On Teachers as Designers:
Don’t allow teachers to simply ‘deliver’ learning. They need to be designers and researchers of learning.

On Leaders and Testing:
The surest way to prepare students for life beyond formal education is to make education as much like that life as possible. It takes a brave education leader, however, to defy the current obsession with testing.

On Learning Environments:
The wisest course of action is to create the right learning environment, culture and context, which brings people together to learn from each other.

On School Leadership:
We should be in no doubt that businesses, schools and colleges that continue with ‘command and control’ as their dominant forms of leadership and intellectual property strategies are facing extinction, possibly within five to ten years. Why? Because we, as consumers, employees and, crucially, learners, won’t stand for it anymore.

On Digital Literacy:
Terrorists used to communicate by letter, but we didn’t try to ban stamps; we teach our children how to cross the road, we don’t ban cars. The blocking of social media sites in schools –the default position in the US and UK –not only inhibits learning, it does nothing to help our kids develop the digital literacy skills (knowing which information sources can be trusted, how to verify accuracy, etc.) they will need beyond school.

On School Culture:
It encompasses the ‘ecology’ of learning: the relationships we have with each other; the creation of an hospitable habitat for learning; how we cultivate the evolution of learning in communal, social environments, to transfer it successfully to others, establishing a set of commonly-agreed principles which will make learning inclusive and innovative.

On Core Values:
The visionaries of the future are likely to emerge from the kind of environments where learning is collaborative, social, passion-led and values-driven, networked, horizontal, democratic and creative.

On Disruption:
Forget e-learning – the concept of Personal Learning Networks, facilitated through social media, is the biggest disruptive innovation to have hit learning in 50 years.

While today’s schools are open to radical shifts in how they work, live and learn, the profound challenge is to figure out how they should adapt to this vision.
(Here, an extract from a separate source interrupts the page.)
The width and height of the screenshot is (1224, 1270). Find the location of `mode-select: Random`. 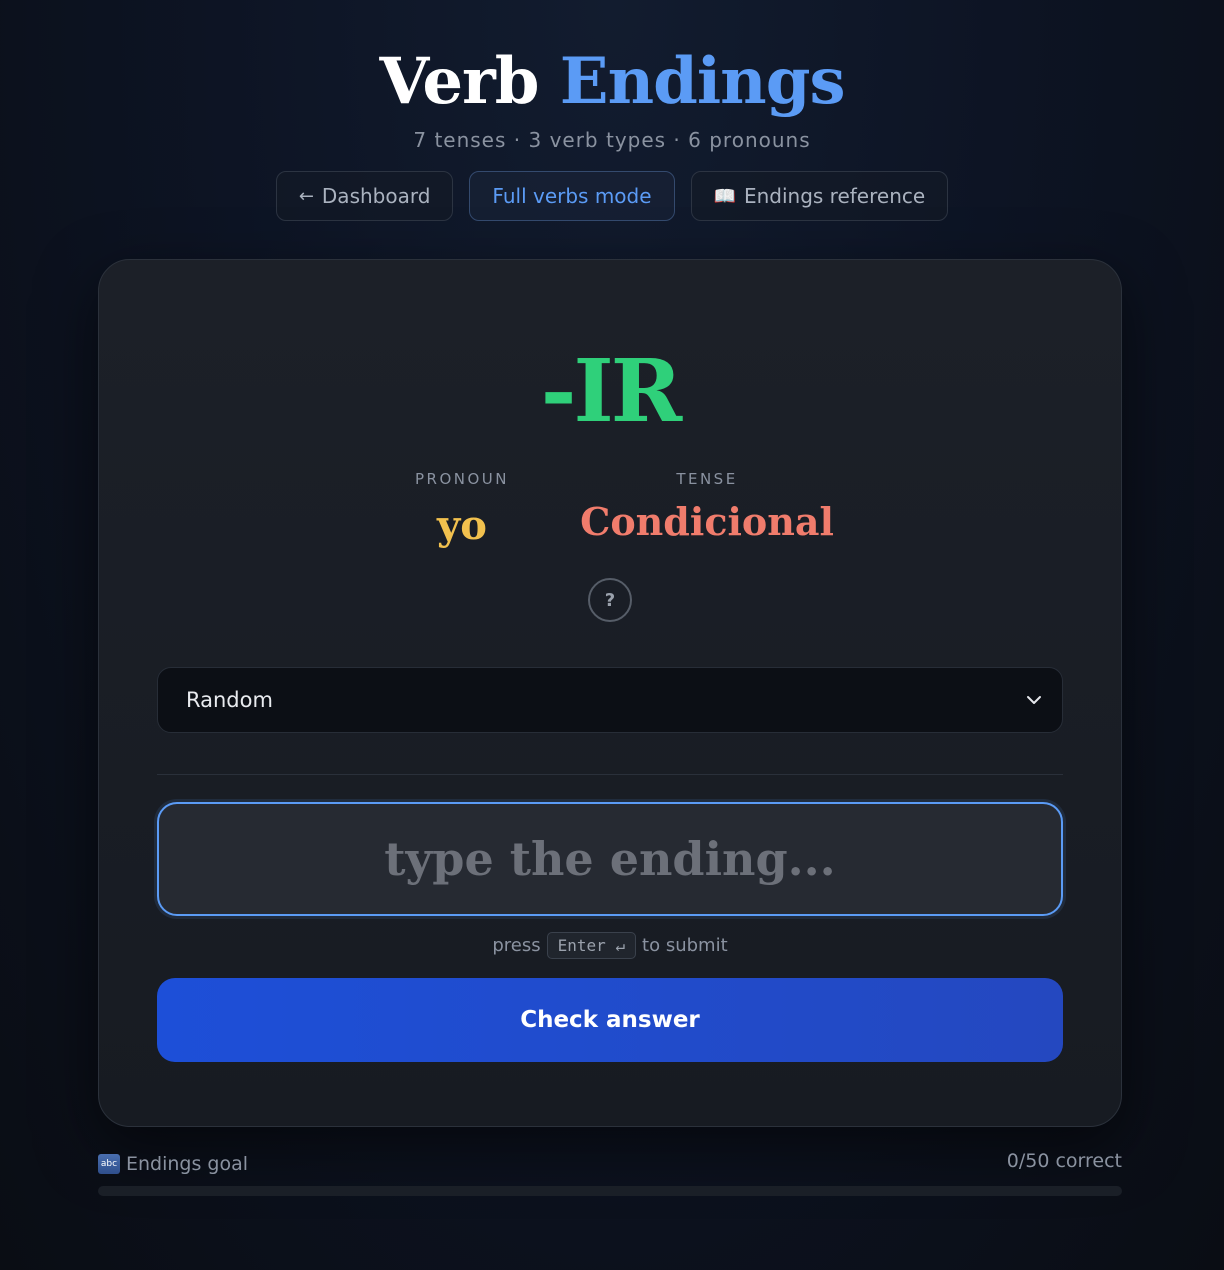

OPEN offers an inspiring and very thoughtful roadmap that offers optimism and pragmatic advice for the way forward. The essence of Price’s work is a fundamental reality that cannot be ignored:

“We know only two things for certain. The first is that we should learn to embrace uncertainty, because this age of uncertainty could become permanent. The second is that if all the old certainties are gone, then we have to be open to radical shifts in how we work, live and learn.”

The age of uncertainty is here to stay. The future is open.

Notes
Price, David. OPEN: How We’ll Work, Live and Learn in the Future. Crux Publishing, 2013.